Determining what is done today for support and by whom and when is extremely important. What is included now and what will be re-evaluated or not included in the future? 

  • What will be the ‘must haves’ and what can be removed if anything? 
  • If outsourcing, what does that support model look like? 
  • What upgrades to the legacy system will be made? 
  • What will be the process for newly acquired affiliates? Will new implementations continue? 
  • What is the messaging to the end users of the legacy support? 
  • What is the implementation timeline for the legacy systems to move to the new system? 
  • What are the alternatives if the affiliates decide to not move to Epic?  
  • What is the roll-off strategy? 
  • What will happen to the existing support team? 

The When

Mapping out what exactly needs to be done and when, for both ongoing support and maintenance as well as the implementation timeline for the new system, is necessary for success. Be sure to answer the following questions before beginning the implementation process for Epic Connect:

  • When will upgrades be stopped?
  • When do new implementations cease to be done?  
  • When will legacy support cease? Is there a timeline for this? If so, what is it? 
  • When is the first implementation for the new system taking place? How many affiliates will be implemented at once? What resources will be needed for that? 

These are just some of the questions to ask when implementing Epic Connect, along with hundreds more. Always keep in mind the people. It is the most precious resource of all. Without people, nothing is possible.  There are some big advantages to keeping existing staff and training them in the new system. The existing teams will remain in play; they already know the organization and the nuances which may make for a better implementation and build experience during planning sessions. They know the history and why something is done a certain way. It also supplies an avenue for the existing staff to have an opportunity for professional growth which creates a positive, encouraging environment. It builds camaraderie from the beginning of the project as everyone learns together.  

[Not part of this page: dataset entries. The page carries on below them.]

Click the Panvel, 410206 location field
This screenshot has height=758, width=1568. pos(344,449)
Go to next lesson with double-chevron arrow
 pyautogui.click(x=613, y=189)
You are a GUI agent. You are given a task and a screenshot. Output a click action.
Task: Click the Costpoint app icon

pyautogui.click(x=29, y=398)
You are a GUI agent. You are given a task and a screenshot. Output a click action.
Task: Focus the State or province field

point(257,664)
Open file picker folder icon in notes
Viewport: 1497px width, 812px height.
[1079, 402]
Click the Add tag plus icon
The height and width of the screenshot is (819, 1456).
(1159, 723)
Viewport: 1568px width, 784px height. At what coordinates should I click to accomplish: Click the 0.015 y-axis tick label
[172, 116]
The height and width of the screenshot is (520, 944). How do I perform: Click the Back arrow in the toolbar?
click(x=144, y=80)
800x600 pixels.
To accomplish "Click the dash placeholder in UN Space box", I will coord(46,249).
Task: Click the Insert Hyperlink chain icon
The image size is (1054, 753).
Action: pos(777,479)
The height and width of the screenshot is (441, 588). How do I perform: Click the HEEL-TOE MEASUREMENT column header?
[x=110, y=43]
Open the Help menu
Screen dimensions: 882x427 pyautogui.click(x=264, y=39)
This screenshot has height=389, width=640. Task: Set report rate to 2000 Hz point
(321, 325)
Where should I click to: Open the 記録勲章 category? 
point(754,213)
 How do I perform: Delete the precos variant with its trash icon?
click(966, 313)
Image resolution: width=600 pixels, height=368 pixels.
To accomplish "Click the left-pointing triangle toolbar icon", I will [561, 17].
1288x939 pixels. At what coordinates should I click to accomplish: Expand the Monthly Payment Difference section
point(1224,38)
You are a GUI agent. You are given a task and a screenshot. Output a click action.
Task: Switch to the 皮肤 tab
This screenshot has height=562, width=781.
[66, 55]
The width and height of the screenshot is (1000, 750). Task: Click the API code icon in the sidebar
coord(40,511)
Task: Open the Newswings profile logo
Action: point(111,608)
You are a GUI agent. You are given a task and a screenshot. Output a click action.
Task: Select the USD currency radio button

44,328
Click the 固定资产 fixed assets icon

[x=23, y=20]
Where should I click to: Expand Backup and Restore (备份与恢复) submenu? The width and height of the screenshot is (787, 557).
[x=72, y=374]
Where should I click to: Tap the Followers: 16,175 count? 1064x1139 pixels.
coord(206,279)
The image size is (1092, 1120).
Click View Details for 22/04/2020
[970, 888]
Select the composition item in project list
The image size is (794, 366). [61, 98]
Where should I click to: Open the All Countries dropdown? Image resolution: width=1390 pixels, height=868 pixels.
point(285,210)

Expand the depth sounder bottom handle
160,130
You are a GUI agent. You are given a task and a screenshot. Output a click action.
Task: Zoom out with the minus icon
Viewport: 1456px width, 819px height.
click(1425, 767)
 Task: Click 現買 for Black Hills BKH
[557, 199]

Final Thoughts on Implementing Epic Connect

There are also some serious considerations to think about as well. Existing team members will need to oversee and train those coming onboard whether they are new or temporary. There is always the added cost associated with hiring people (temporary or as an FTE). Most importantly, how the the legacy support structure will look like at the beginning, middle and end of the project needs to be determined. This allows for a ramping up period and then an exit strategy for the legacy support and moving to ongoing support for the new system. 

The journey to implementing Epic Connect is a long and hard one, but in the end (if that’s even a thing), everyone will come out on the other side a little bit better.